En 2007, Mme Shachtay a confié à M. Malley la gestion de 575 000 $, montant des dommages accordés en réparation de la paralysie dans laquelle l'avait laissée un accident de la route.
Après avoir perdu la plus grande partie de cette somme, M. Malley a mis à exécution un plan funeste de fabrication d'engin explosif.
L'explosion, d'une telle puissance qu'elle a détruit l'appartement de la locataire de 23 ans et fait fuser des éclats d'obus à l'extérieur, a été déclenchée au moment où Mme Shachtay a ouvert le faux cadeau auquel M. Malley avait raccordé sa bombe artisanale.
Spécialistes à pied d'œuvre
L'équipe multidisciplinaire de la GRC s'est donc mise au travail : d'abord, les experts en enlèvement d'explosifs ont inspecté les lieux, que les spécialistes de la preuve médicolégale et génétique ont ensuite passés au peigne fin, à la recherche d'éléments de preuve, puis le Groupe des crimes majeurs (GCM) a tenté d'assembler toutes les pièces du casse-tête.

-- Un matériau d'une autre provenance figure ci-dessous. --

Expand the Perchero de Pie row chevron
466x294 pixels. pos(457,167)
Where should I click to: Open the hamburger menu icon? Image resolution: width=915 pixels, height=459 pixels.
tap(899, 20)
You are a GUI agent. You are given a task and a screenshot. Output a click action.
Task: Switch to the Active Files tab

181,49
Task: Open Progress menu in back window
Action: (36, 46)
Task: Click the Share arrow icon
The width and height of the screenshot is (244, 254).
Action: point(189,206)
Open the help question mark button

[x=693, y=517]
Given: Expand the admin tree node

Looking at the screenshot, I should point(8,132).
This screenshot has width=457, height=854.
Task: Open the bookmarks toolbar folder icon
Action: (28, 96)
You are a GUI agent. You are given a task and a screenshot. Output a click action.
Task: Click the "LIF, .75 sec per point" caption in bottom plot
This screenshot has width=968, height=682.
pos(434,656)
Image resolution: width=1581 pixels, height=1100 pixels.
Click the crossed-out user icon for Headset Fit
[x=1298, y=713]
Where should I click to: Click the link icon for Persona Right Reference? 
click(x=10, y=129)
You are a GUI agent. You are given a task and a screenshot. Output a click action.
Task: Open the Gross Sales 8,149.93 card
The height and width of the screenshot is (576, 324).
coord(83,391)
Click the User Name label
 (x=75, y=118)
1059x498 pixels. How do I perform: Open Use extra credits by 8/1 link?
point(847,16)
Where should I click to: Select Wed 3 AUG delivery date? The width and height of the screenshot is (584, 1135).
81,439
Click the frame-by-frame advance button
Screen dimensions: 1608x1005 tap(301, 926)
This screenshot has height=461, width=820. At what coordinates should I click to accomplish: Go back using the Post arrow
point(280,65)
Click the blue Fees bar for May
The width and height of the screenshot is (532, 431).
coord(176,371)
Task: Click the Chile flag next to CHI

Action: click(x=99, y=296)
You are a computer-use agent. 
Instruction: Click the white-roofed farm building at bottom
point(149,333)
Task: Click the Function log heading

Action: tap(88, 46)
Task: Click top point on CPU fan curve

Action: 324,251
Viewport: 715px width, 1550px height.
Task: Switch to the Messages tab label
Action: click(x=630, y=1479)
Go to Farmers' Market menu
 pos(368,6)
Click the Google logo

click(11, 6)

« Avec autant de spécialistes ayant chacun leur mandat propre, il fallait s'assurer que personne ne soit laissé à l'écart
», souligne le cap. Gyonyor, qui a participé à l'affaire du début à la fin.
D'abord, explique-t-il, les membres du Groupe de l'enlèvement des explosifs (GEE) ont vérifié que les lieux ne présentaient aucun danger.
« Il aurait pu y avoir une autre bombe. Mais les gars du GEE savent qu'ils doivent conserver l'intégrité des lieux à l'intention des experts en criminalistique
», commente le cap. Gyonyor.
D'où le port d'un équipement de protection individuelle, destiné à prévenir toute contamination.
« On voulait être sûrs que l'avocat de la défense ne pourrait pas contester notre travail
», indique le serg. Greg Baird, technicien en explosifs de la GRC ayant enquêté sur l'explosion.
Le chimiste Nigel Hearns, de la GRC, a lui aussi été dépêché sur les lieux.
M. Hearns, membre de l'équipe d'analyse des traces au sein des Services nationaux de laboratoire judiciaire, à Ottawa, avait apporté un détecteur ionique afin de découvrir des choses invisibles à l'œil nu, mais son utilisation aurait pu compromettre l'intégrité des lieux.
Abrité sous une tente, M. Hearns examinait chaque personne qui entrait ou sortait.
« On a intercepté un policier sur qui on a retrouvé des quantités de traces d'explosifs, rapporte M. Hearns. C'est comme avoir de l'huile à moteur sur les mains : ça ne part pas simplement avec de l'eau et du savon.
»
Belle récompense
Grâce à ce travail, les policiers ont pu commencer à chercher des fragments de la bombe comme des morceaux de métal provenant du boîtier, le détonateur, le câblage et la source d'alimentation.
De fait, M. Hearns a trouvé des explosifs n'ayant pas détoné. Plus tard, au laboratoire, au moyen d'une technique isotopique à base de plomb, un collègue a identifié la brasure ayant servi à souder les pièces électroniques.
Le GCM a ultérieurement trouvé la même brasure dans un garage séparé de la résidence de M. Malley et sous-loué à ce dernier par un partenaire d'affaires.
Tout au long de l'enquête, ce sont des centaines de policiers qui ont été affectés à cette affaire par le serg. Kanwardeep Dehil, de la division des crimes majeurs de l'Alberta.
« La découverte de toutes les parties de la bombe, de poudre noire et de l'ampleur de la destruction causée par l'explosion nous a estomaqués
», commente le serg. Dehil.
D'après lui, c'est grâce aux membres du GCM qu'on a découvert des empreintes digitales.
« Mais on ne l'a su qu'après, une fois menées les analyses en laboratoire
», précise le serg. Dehil.
Arrêté en mai 2012, M. Malley a été jugé coupable de meurtre au premier degré en mars 2015.
Au dire de M. Hearns, l'affaire d'Innisfail est un parfait exemple d'étroite collaboration entre effectifs opérationnels et experts en criminalistique de la GRC. De plus, le Collège canadien de police s'en sert comme d'un cas modèle pour préparer les enquêteurs à travailler de concert au sein d'une seule et même équipe multidisciplinaire.
« Cette affaire a donné lieu à un rapprochement inédit entre notre équipe du labo et les groupes opérationnels
», conclut M. Hearns.
Le serg. Baird abonde dans le même sens.
« Le travail accompli montre encore une fois combien il est important de pouvoir mobiliser un personnel qualifié dont l'expertise est irremplaçable ».